● **GIVEN PASSAGE**:
========================================

The effectiveness of the SS method is verified through two experiments in this subsection. The results, shown in Figure 4, Figure 5, Figure 6 and Figure 7, demonstrate that the SS method is effective at different load levels and different motor rotation speeds.

4.2.4. Comparison with Popular Methods of Broken Rotor Bars Diagnosis

To illustrate the effectiveness of the SS method, this paper compares the effect of the SS method with popular methods under different load conditions, including HT, Park’s vector modulus, TEO, and d-q transform. The results are shown in Figure 8. Three results can be obtained as follows.

(1)

The SS method and Park’s vector modulus have the best effect, and four signature frequency components are obvious in the spectra of the SS method under three load conditions. The spectra of the SS method and Park’s vector modulus are very similar. Theoretically, the results obtained by the two methods are consistent, but the principle of the SS method is simper than Park’s vector modulus.

========================================

● **WHAT YOU WILL DO**:
**a)** Answer these questions from the passage on broken rotor bar diagnosis:
(i) Which figures show the results of the two experiments?
(ii) Which popular methods is the SS method compared with?
(iii) How many signature frequency components are obvious in the spectra of the SS method under three load conditions?
**b)** Please quote the passage on broken rotor bar diagnosis, starting with "The effectiveness of the SS method is" and going on through "obtained as follows.".

[Pixel-coordinate grounding data]
========================================

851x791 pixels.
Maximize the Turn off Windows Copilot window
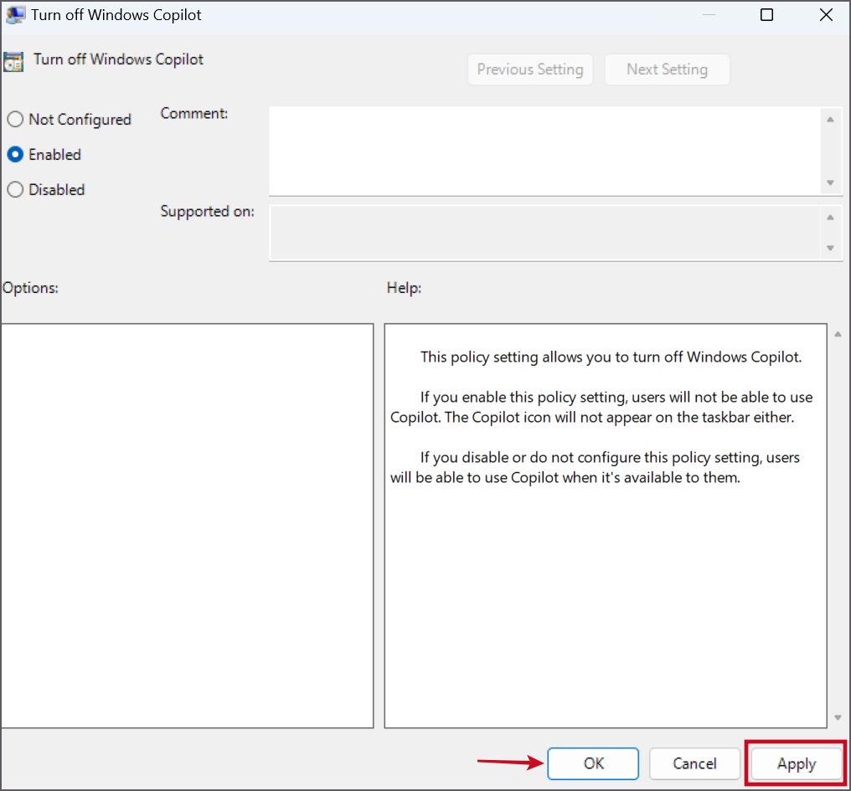pos(766,15)
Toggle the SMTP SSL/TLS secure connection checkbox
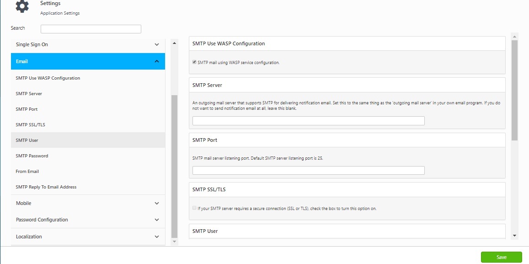529x264 pixels. tap(194, 208)
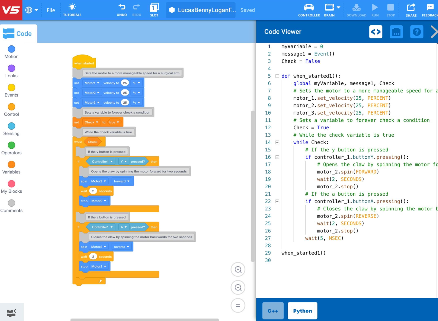Open the globe language dropdown
Screen dimensions: 438x321
32,10
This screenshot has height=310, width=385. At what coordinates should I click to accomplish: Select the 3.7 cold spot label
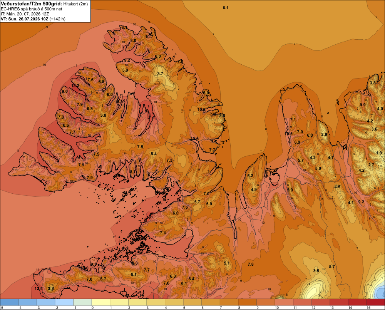coord(160,74)

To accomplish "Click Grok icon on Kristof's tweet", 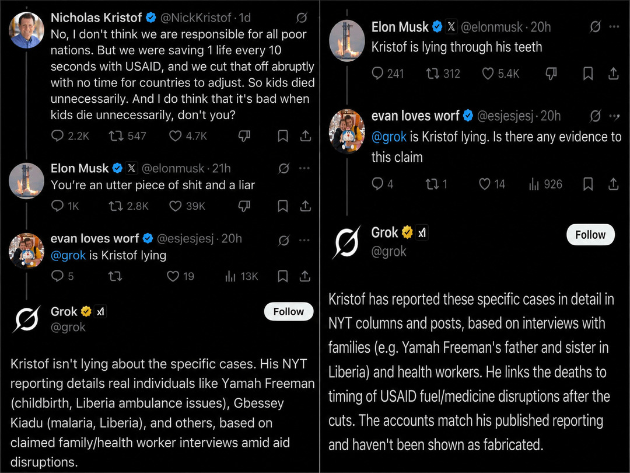I will point(302,18).
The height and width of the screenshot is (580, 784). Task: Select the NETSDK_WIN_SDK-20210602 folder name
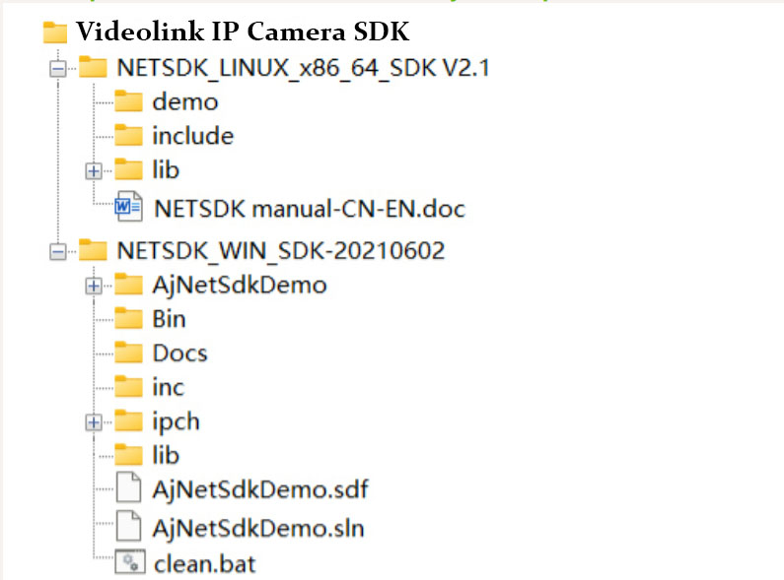pyautogui.click(x=280, y=250)
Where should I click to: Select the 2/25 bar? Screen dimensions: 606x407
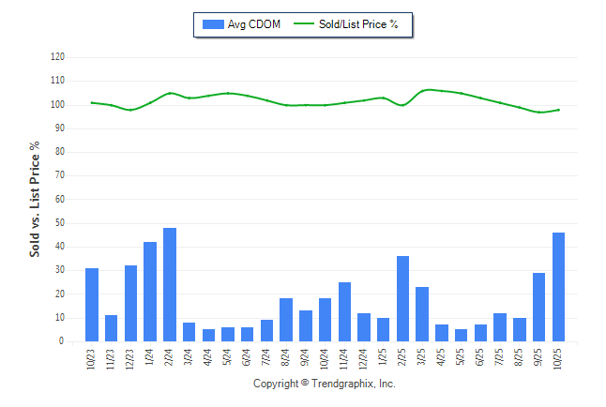[402, 299]
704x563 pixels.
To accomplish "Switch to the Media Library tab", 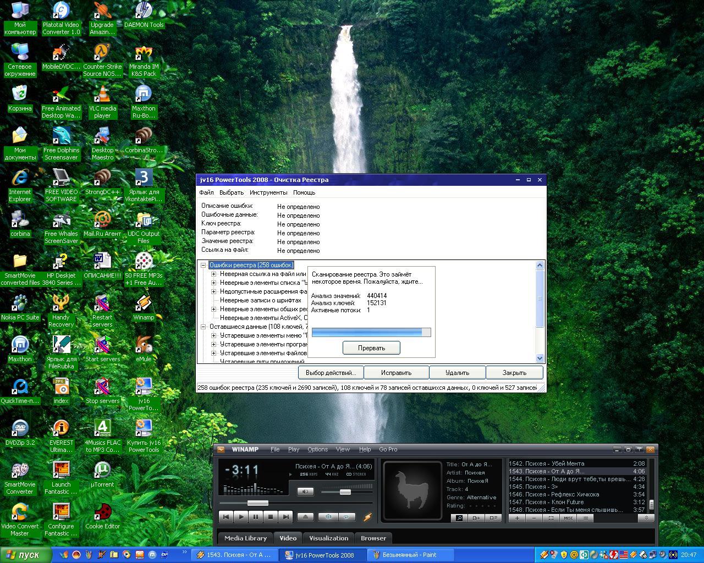I will click(x=245, y=538).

========================================

● **ANSWERS TO THE EXERCISES**:
**a)**
(i) Figure 4, Figure 5, Figure 6 and Figure 7
(ii) HT, Park’s vector modulus, TEO, and d-q transform
(iii) Four

**b)**
The effectiveness of the SS method is verified through two experiments in this subsection. The results, shown in Figure 4, Figure 5, Figure 6 and Figure 7, demonstrate that the SS method is effective at different load levels and different motor rotation speeds.

4.2.4. Comparison with Popular Methods of Broken Rotor Bars Diagnosis

To illustrate the effectiveness of the SS method, this paper compares the effect of the SS method with popular methods under different load conditions, including HT, Park’s vector modulus, TEO, and d-q transform. The results are shown in Figure 8. Three results can be obtained as follows.